March 9, 2018 – Here’s our weekly roundup of education news you may have missed. Articles discuss how public schools can better support students, including those experiencing homelessness or in the foster-care system. College promise programs and parental involvement are discussed in higher ed circles.

The 2018 Cooke Young Scholars Program application is open! This selective five-year, pre-college scholarship provides high-performing 7th grade students with comprehensive academic and college advising, as well as financial support for high school, summer programs, internships, and other learning enrichment opportunities. Apply now! The deadline is March 21, 2018.

Receive the Cooke Chronicle each week in your inbox: Subscribe here.

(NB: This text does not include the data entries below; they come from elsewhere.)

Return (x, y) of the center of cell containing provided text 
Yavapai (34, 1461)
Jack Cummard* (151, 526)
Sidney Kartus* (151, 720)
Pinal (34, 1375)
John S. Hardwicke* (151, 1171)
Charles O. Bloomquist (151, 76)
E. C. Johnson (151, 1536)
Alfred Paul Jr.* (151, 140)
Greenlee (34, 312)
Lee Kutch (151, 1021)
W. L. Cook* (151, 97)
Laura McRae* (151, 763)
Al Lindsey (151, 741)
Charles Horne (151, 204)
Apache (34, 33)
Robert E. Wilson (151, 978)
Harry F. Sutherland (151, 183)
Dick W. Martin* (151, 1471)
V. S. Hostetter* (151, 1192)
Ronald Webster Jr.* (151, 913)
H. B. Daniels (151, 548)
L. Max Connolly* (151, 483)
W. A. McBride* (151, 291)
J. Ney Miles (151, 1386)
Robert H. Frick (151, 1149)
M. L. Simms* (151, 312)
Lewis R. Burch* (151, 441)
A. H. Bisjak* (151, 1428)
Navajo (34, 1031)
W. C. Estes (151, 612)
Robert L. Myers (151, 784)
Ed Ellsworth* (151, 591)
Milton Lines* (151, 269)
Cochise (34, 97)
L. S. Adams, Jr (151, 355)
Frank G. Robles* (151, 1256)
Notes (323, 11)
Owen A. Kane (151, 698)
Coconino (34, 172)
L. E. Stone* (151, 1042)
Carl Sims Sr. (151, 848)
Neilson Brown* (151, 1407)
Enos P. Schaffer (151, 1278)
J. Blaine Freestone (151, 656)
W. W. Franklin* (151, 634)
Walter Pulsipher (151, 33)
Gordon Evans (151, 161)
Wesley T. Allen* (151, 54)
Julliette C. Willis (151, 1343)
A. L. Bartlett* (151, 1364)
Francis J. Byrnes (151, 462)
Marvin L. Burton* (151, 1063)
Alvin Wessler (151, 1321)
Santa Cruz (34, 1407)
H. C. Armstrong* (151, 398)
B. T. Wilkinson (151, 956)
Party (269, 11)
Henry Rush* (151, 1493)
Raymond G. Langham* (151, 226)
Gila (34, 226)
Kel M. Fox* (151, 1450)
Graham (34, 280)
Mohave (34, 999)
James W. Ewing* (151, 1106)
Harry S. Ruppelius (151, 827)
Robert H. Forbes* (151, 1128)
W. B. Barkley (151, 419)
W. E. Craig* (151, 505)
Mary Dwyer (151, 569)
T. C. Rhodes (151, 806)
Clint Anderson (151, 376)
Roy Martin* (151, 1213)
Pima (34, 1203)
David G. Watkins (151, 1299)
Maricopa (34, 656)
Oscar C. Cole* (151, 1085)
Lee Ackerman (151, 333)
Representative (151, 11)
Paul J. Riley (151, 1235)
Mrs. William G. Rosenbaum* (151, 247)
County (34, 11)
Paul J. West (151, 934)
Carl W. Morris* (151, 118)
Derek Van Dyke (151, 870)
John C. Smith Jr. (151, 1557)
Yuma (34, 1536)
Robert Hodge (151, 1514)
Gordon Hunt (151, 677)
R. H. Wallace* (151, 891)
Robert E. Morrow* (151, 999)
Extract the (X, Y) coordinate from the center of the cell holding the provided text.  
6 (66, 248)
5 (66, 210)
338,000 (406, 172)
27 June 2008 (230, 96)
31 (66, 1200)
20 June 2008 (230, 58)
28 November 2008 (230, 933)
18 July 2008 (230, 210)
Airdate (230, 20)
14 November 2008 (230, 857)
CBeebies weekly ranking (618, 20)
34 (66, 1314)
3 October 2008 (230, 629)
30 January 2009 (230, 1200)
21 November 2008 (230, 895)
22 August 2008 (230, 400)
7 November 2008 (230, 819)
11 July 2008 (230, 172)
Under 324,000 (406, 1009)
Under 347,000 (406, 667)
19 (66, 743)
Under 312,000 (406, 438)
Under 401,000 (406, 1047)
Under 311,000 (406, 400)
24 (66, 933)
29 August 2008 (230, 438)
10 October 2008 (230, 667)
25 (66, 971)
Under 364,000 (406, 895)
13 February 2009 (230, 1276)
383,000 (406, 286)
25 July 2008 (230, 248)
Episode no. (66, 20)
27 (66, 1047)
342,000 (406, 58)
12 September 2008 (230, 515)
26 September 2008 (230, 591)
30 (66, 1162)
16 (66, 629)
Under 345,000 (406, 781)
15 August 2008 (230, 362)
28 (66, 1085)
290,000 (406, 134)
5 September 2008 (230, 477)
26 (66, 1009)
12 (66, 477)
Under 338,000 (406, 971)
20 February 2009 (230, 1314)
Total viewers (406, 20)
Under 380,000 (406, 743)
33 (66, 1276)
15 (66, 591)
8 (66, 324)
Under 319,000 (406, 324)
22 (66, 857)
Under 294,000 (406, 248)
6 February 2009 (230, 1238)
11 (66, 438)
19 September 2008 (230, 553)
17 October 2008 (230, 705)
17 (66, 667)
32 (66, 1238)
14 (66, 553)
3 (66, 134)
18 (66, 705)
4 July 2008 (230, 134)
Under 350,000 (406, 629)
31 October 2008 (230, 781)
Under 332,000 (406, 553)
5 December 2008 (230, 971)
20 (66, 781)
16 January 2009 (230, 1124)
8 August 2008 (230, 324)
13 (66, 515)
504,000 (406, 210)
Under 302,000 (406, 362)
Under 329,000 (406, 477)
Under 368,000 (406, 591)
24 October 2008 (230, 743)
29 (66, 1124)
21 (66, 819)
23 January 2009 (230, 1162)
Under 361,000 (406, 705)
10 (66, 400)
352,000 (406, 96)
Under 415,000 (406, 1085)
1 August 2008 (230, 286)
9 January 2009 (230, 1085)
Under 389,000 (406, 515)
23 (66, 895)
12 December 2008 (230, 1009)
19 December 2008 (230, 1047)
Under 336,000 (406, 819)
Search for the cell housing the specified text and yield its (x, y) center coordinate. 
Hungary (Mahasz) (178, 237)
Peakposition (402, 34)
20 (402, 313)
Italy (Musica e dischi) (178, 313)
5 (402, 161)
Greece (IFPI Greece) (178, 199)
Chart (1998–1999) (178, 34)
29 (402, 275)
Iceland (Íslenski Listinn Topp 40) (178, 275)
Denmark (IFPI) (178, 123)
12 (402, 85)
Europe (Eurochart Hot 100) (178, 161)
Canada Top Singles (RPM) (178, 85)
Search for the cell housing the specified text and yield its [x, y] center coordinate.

Elementary & Secondary Education:

  • “Trauma, schooling instability, poverty: Any one of those challenges can make it harder for gifted children to be found and to show their strengths,” states Education Week, “and students in the foster-care system often have all of those disadvantages and then some.”
  • In PBS NewsHour, John Bridgeland and Tricia Raikes emphasize the need to share best practices for supporting the 1.3 million homeless students who attend public schools in the United States. Both writers are leaders of Education Leads Home, a national campaign to build a stronger future for homeless students.
  • “According to the most recent data, school counselors across the country manage caseloads of about 482 students each,” writes NPR. “The American School Counselor Association recommends that counselors work with 250 students each, but just three states follow that advice.”


Higher Education:

  • New research suggests that students with affluent parents are able to serve as “college concierges” and provide resources to their students, an advantage that students from less-affluent backgrounds are not able to receive from their families. In separate articles, MarketWatch and The Washington Post discuss the repercussions.
  • Statewide college promise programs exist in 16 states, in addition to many local and campus-based initiatives. With several states likely to consider such programs this year, The Century Foundation provides recommendations for successful program structure.
  • Separate stories from The New York Times and The Chronicle of Higher Education share how institutions are using a combination of predictive analytics, advisers, success coaches, and bridging programs to help students with financial need thrive on campus.


Cooke Foundation Highlights:

  • The Hechinger Report details how the Mississippi Public School Consortium for Educational Access, a Cooke Foundation grantee, brings AP courses to students in rural areas.